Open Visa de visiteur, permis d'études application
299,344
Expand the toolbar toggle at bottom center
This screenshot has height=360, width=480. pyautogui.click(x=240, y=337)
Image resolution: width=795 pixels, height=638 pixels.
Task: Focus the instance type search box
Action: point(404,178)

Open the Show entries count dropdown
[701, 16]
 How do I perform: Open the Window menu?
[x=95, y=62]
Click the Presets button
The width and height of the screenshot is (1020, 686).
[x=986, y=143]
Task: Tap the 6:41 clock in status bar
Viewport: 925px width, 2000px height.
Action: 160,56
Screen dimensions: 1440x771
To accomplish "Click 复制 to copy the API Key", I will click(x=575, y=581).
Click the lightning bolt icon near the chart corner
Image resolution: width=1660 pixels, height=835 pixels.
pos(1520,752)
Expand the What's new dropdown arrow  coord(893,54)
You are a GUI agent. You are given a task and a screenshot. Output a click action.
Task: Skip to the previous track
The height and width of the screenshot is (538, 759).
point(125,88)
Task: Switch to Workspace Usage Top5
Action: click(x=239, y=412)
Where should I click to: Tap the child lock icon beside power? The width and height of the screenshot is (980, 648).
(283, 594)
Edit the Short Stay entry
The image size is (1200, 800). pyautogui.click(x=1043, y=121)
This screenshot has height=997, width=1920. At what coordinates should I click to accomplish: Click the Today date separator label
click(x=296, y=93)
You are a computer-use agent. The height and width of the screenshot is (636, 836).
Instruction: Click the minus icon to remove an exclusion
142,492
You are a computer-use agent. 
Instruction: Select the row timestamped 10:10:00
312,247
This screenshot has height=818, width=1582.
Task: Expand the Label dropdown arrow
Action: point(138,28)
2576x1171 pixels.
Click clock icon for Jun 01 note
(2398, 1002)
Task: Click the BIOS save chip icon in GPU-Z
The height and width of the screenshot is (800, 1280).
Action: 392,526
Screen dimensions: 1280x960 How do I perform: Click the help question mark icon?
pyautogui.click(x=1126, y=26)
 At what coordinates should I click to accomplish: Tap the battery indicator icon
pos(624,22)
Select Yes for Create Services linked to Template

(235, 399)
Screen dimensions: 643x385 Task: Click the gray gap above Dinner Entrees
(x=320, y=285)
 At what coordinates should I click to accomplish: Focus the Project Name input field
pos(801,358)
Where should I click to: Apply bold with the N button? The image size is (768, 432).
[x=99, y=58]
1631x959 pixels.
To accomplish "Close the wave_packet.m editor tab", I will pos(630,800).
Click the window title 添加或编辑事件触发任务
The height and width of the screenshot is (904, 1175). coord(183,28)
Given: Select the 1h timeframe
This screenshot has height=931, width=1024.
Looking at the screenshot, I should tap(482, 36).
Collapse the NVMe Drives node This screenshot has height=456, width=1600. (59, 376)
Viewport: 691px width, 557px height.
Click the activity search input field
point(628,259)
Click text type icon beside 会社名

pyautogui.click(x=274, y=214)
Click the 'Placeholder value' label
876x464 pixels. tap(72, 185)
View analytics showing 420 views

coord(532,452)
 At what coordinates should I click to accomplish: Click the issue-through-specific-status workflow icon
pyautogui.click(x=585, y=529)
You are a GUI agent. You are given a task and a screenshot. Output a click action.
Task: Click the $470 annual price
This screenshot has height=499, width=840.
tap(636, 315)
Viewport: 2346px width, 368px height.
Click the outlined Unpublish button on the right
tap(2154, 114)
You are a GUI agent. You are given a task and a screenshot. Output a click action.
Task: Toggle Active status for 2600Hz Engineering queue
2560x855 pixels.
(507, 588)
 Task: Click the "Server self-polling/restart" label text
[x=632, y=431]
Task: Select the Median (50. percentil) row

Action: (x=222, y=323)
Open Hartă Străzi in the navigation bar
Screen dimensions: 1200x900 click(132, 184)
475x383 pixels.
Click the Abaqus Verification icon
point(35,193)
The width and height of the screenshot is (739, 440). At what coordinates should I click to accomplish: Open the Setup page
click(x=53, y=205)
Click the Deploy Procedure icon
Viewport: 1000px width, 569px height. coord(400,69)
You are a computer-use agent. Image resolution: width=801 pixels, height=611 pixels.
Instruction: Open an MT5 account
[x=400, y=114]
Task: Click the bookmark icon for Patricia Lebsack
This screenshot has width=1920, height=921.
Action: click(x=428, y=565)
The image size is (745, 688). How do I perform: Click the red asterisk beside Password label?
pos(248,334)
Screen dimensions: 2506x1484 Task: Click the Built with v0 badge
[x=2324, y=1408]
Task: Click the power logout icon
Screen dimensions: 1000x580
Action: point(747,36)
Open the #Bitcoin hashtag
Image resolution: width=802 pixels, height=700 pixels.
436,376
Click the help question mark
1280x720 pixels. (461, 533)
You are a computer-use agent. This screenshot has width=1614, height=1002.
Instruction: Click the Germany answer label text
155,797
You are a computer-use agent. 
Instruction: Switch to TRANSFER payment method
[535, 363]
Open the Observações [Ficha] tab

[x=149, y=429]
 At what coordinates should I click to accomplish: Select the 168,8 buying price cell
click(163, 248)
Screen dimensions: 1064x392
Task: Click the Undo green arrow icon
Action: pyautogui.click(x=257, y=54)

### [Task prompt]
After locating the line containing "Task: Click the power logout icon", give that line and every later line of the listing again exactly, up to and including the last.

### [Answer area]
Task: Click the power logout icon
Screen dimensions: 1000x580
Action: point(747,36)
Open the #Bitcoin hashtag
Image resolution: width=802 pixels, height=700 pixels.
436,376
Click the help question mark
1280x720 pixels. (461, 533)
You are a computer-use agent. This screenshot has width=1614, height=1002.
Instruction: Click the Germany answer label text
155,797
You are a computer-use agent. 
Instruction: Switch to TRANSFER payment method
[535, 363]
Open the Observações [Ficha] tab

[x=149, y=429]
 At what coordinates should I click to accomplish: Select the 168,8 buying price cell
click(163, 248)
Screen dimensions: 1064x392
Task: Click the Undo green arrow icon
Action: pyautogui.click(x=257, y=54)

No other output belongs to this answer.